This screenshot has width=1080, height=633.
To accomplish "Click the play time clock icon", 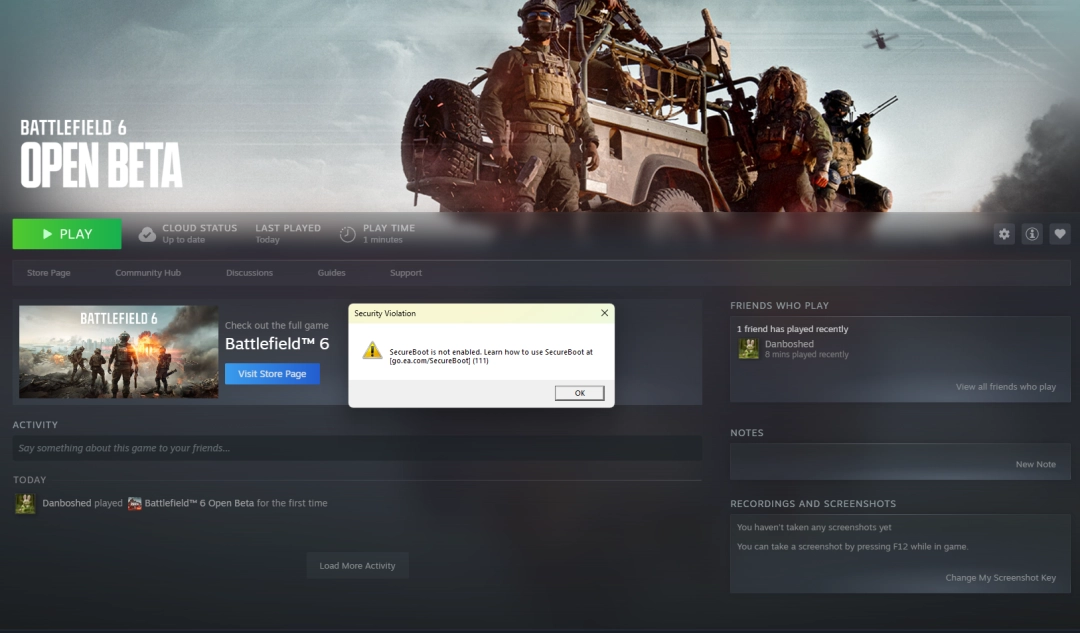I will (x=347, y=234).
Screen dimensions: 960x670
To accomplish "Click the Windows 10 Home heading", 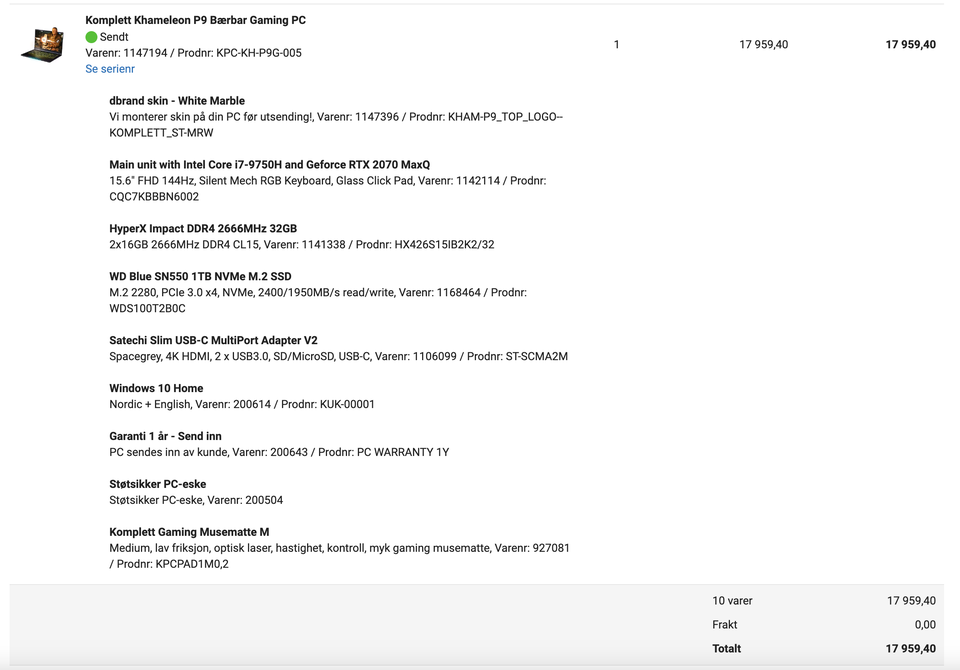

==

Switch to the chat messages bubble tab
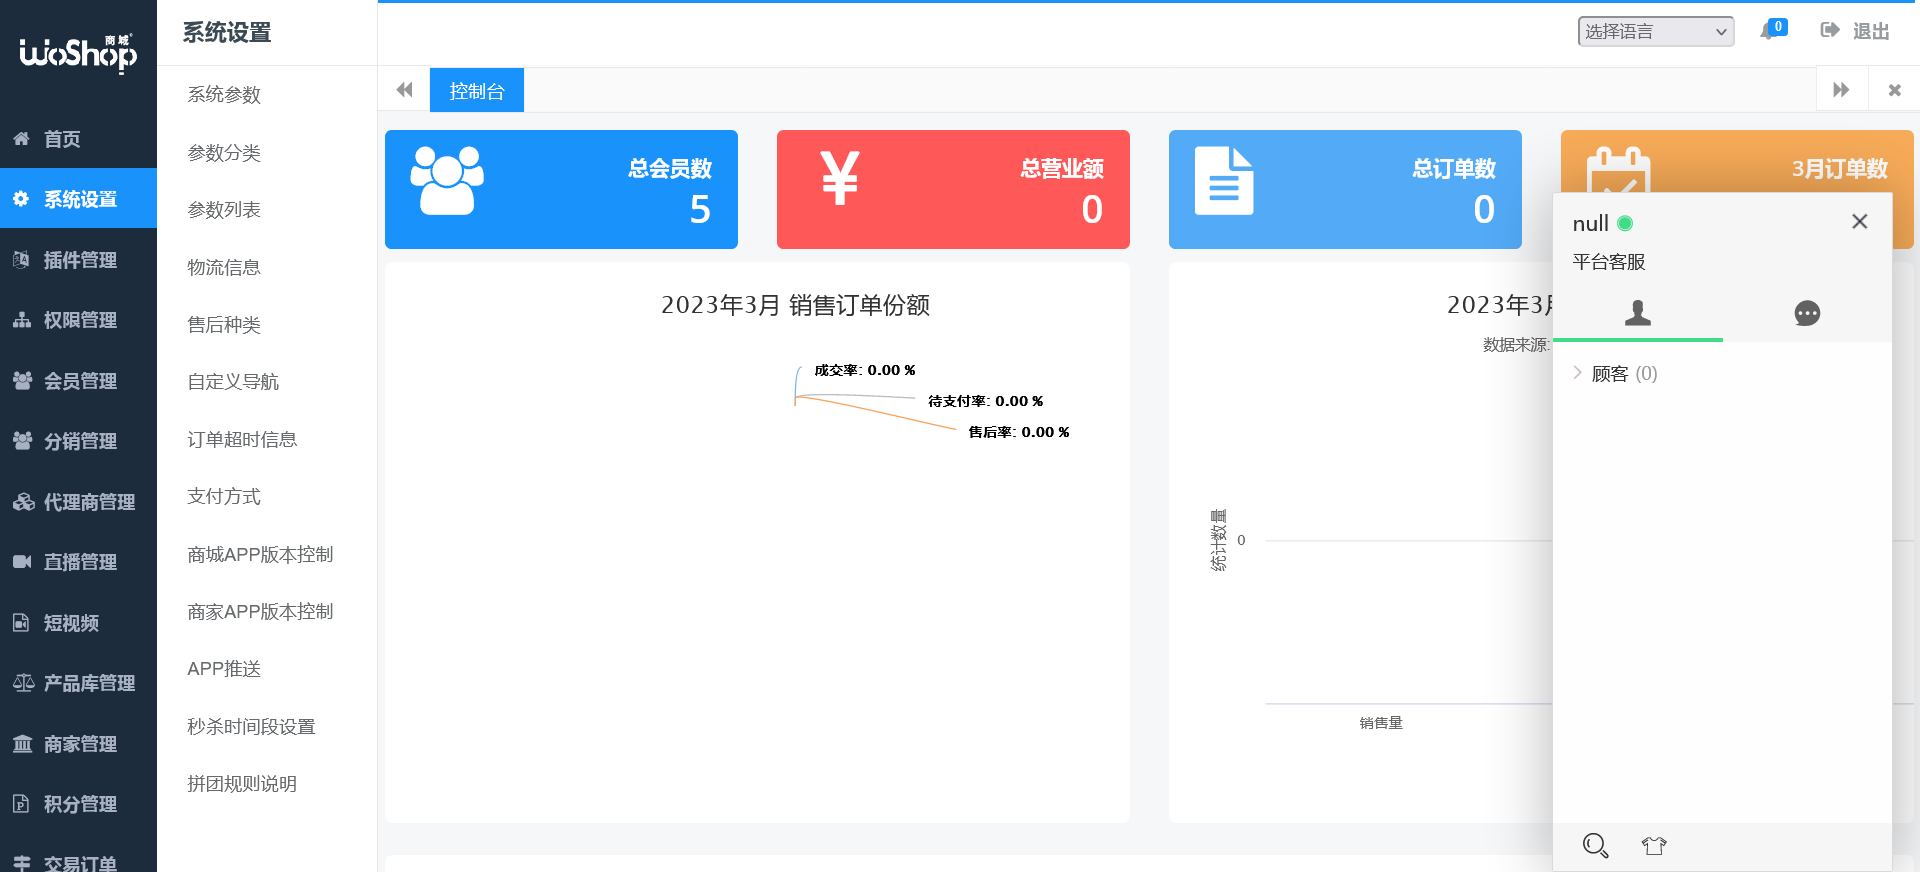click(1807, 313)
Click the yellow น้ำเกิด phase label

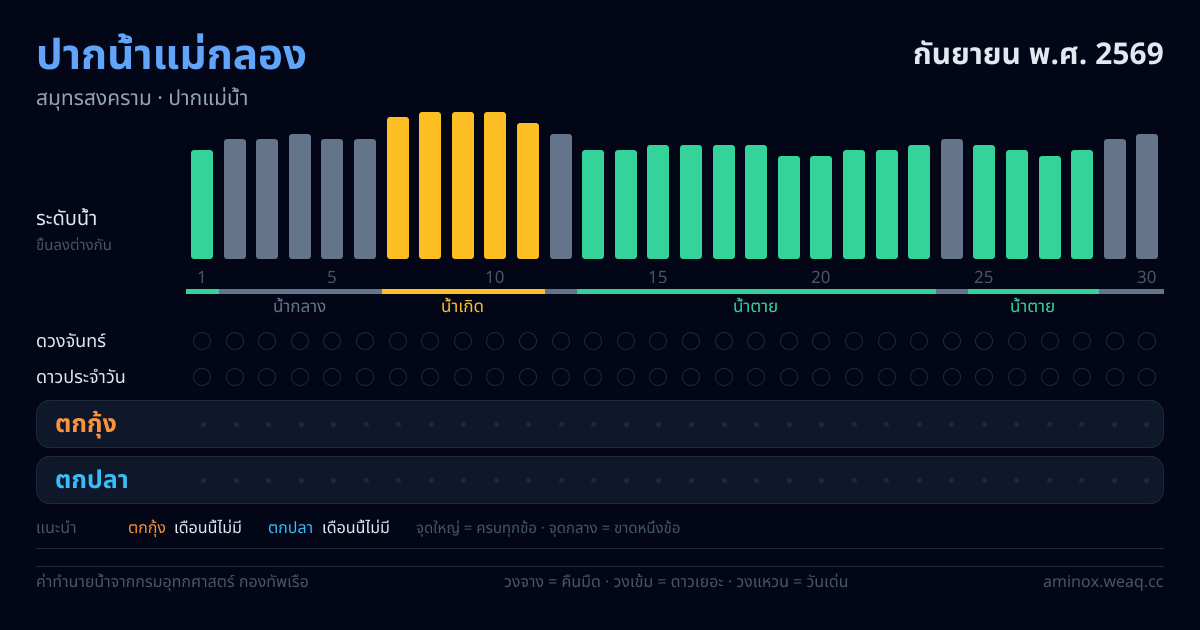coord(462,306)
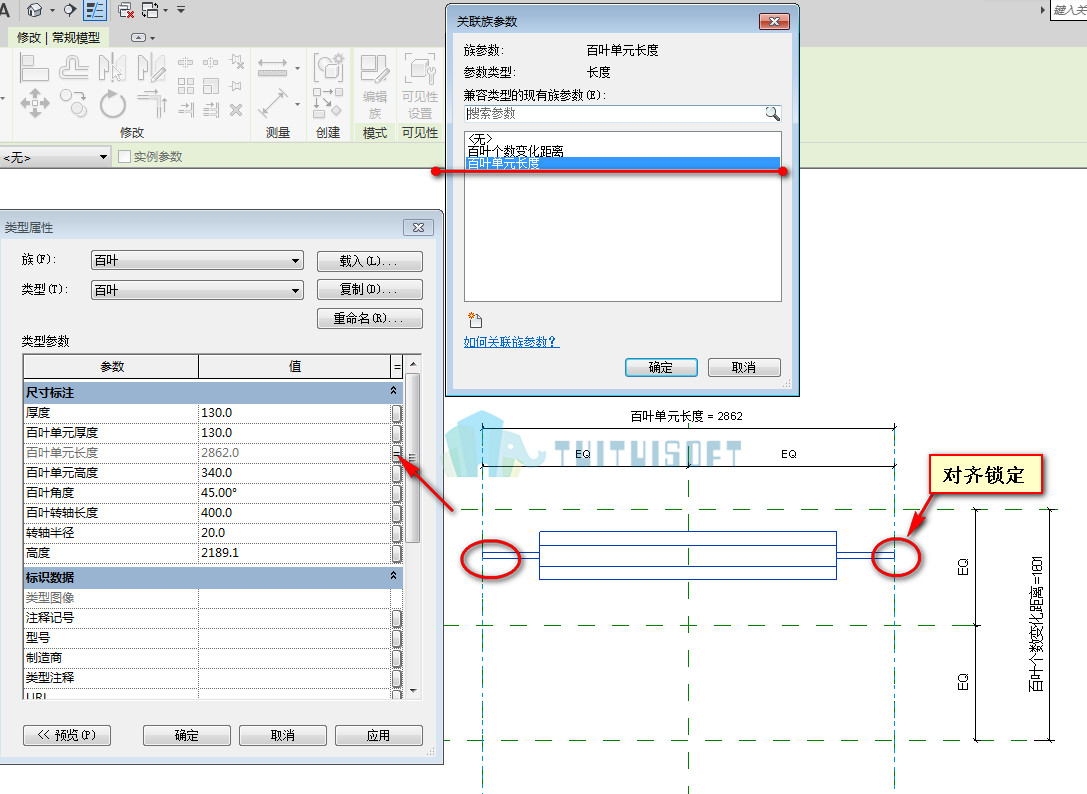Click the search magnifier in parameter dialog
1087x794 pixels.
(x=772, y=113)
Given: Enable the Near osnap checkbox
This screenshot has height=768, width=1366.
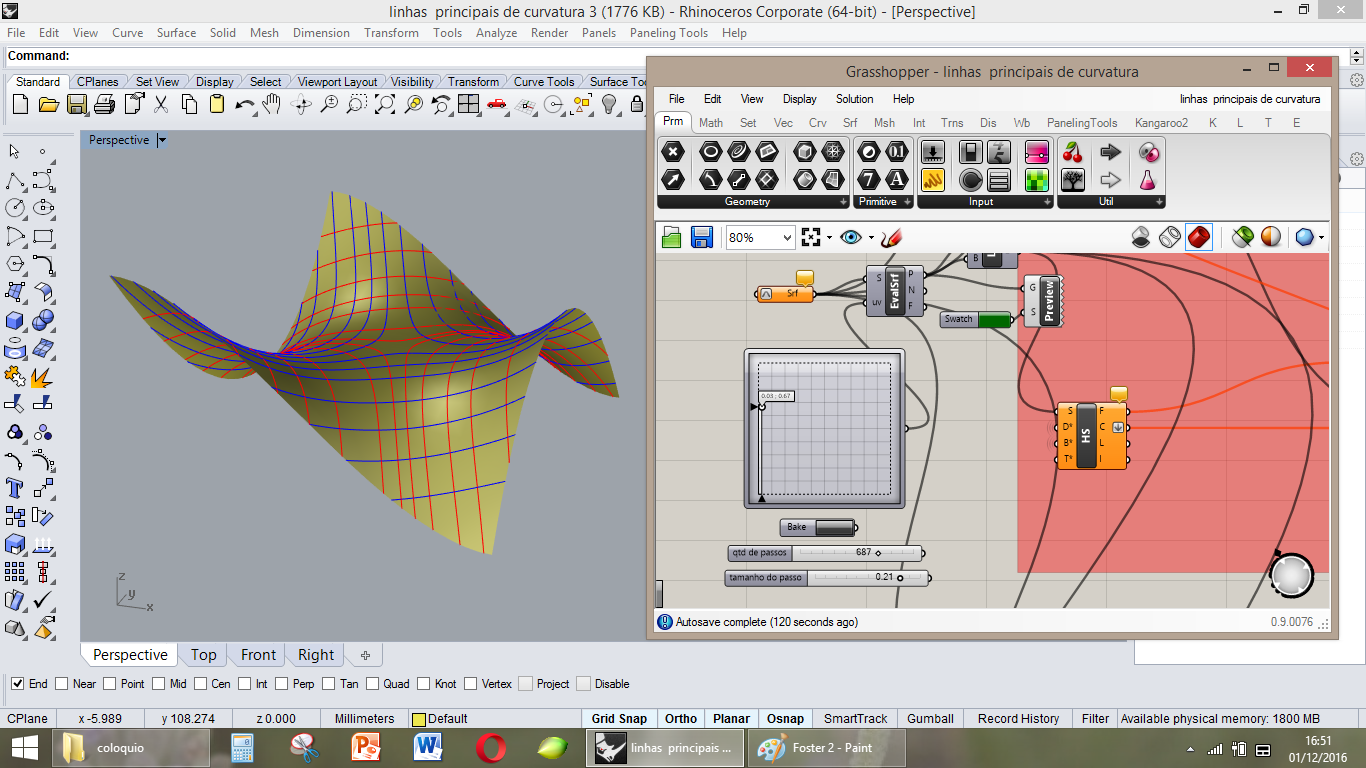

* * *

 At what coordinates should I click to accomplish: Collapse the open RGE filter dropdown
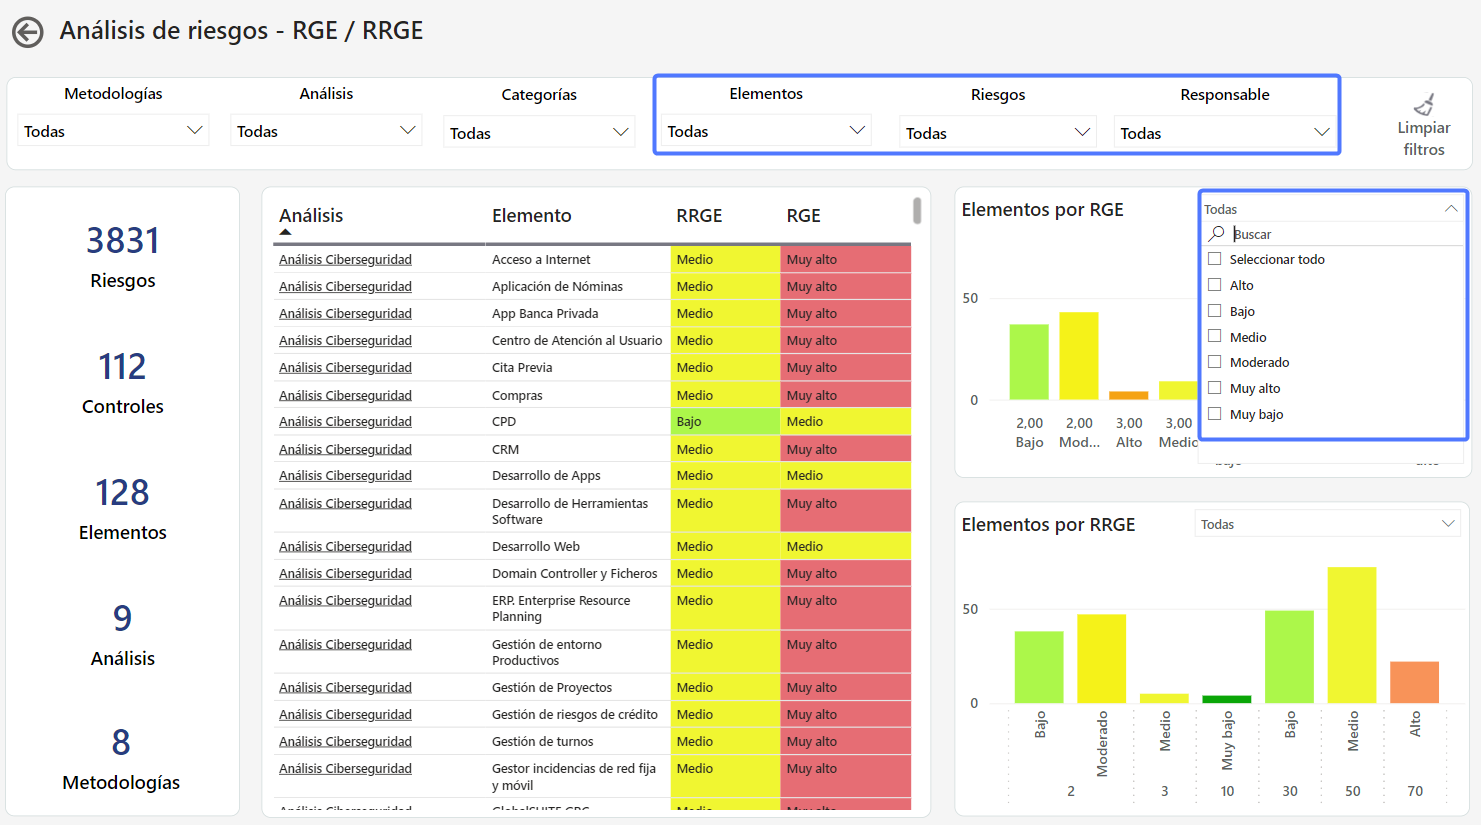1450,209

### Work item
Reproduce exactly the lines above that run from the one with "Switch to the chat messages bubble tab" to the one with "Given: Enable the Near osnap checkbox", both included, leaving pictures out.

### Response for this exercise
Switch to the chat messages bubble tab
click(1807, 313)
Click the yellow น้ำเกิด phase label

coord(462,306)
Click the search magnifier in parameter dialog
1087x794 pixels.
(x=772, y=113)
Given: Enable the Near osnap checkbox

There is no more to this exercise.